Halík knows that confidence and bombast often carry the day in our world. Early in Patience with God he suggests that those "whose minds are made up"—whether believers or unbelievers—should save themselves the trouble of reading the book. He is writing for those whose minds instead are never at rest, nor should be, for truth is always "in movement" and in mystery. He admits that some think he exaggerates mystery—God has, after all, revealed as well as concealed—but he seems to think there are enough (too many) committed to making things plain and easy. He cites approvingly Nicholas Lash's dismissal of the "illusion (widely shared by believer and nonbeliever alike) that it is perfectly easy to talk about God," and he feels called to be in conversation with those who feel otherwise.

Like many others, Tomáš Halík writes about what Christianity must do and not do to be relevant in the modern world.

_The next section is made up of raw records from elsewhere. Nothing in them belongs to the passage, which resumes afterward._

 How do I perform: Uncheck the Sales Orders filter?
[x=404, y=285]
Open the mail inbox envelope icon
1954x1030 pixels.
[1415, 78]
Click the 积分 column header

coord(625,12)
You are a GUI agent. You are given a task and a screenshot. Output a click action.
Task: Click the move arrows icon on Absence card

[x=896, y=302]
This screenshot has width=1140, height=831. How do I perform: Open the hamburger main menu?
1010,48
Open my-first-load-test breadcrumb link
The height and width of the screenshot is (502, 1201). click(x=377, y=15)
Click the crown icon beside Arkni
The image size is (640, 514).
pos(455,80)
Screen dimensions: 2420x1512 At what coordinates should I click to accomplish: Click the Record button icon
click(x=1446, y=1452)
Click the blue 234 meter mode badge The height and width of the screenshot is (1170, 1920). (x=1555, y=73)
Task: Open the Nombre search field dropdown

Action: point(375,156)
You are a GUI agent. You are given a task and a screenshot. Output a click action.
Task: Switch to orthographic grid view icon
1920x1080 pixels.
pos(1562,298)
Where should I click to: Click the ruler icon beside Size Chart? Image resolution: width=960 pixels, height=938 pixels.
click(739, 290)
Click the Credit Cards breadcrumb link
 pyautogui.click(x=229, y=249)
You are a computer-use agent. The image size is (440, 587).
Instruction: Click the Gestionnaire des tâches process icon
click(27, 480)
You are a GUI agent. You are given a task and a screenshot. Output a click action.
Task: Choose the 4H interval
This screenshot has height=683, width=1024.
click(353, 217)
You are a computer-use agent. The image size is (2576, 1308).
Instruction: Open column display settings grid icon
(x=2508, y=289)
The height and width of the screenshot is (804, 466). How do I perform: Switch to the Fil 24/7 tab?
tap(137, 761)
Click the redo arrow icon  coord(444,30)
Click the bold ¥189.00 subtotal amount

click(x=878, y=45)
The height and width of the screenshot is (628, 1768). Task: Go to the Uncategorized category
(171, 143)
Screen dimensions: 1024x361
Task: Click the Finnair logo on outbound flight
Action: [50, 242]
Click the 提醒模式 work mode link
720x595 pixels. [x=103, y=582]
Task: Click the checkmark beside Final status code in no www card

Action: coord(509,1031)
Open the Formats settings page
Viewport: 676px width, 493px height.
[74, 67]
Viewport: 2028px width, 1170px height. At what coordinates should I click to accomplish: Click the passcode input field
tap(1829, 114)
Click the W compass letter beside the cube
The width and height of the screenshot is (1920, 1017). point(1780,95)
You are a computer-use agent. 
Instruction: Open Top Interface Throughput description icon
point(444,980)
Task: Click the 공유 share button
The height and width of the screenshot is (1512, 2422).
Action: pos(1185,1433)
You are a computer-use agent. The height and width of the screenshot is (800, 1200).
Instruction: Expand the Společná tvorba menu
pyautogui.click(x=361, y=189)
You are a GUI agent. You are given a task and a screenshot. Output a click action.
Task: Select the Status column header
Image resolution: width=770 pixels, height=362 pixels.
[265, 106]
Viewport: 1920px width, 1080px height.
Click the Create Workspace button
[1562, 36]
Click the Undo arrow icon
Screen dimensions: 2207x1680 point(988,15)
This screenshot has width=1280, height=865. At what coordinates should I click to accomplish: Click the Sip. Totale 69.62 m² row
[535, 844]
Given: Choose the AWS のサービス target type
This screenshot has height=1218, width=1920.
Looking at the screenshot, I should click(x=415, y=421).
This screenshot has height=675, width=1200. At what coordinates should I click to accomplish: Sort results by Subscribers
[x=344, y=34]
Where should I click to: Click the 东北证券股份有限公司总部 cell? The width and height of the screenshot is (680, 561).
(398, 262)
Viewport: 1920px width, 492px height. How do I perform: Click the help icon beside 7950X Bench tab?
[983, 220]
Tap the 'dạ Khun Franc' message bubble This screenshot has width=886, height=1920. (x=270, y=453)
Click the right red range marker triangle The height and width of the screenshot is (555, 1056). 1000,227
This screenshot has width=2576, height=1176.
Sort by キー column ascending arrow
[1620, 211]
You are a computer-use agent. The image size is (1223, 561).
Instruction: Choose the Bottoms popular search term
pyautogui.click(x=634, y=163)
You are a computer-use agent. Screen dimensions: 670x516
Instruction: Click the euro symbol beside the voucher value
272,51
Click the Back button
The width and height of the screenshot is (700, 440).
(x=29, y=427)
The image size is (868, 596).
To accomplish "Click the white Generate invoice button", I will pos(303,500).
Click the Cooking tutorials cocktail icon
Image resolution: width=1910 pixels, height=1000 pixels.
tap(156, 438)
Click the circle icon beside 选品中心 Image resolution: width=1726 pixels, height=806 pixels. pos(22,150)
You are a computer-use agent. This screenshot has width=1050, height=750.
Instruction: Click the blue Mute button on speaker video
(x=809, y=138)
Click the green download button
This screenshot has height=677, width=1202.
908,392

He is speaking for and to only a slice of the universal Church. Many a Christian understands faith simply and lives it with integrity and enthusiasm. But many others do not, and still others are beyond the borders of faith but willing to listen. They are Halík's audience and are grateful for his voice.

Near the end of Night of the Confessor, Halík takes up the story of the two disciples on the road to Emmaeus. He says the risen Jesus joins them and "retells, that is, reinterprets, 'the great narrative of the Bible' … in light of the travelers' present situation." That is what Halík is trying to do—in a much more modest way, of course—and what he encourages the Church to do for the contemporary world.

Daniel Taylor calls himself "a Christian humanist with a fondness for the life of the mind, spiritual pilgrimage, and salty snacks." He is the author most recently of Death Comes for the Deconstructionist, a novel just published by Slant.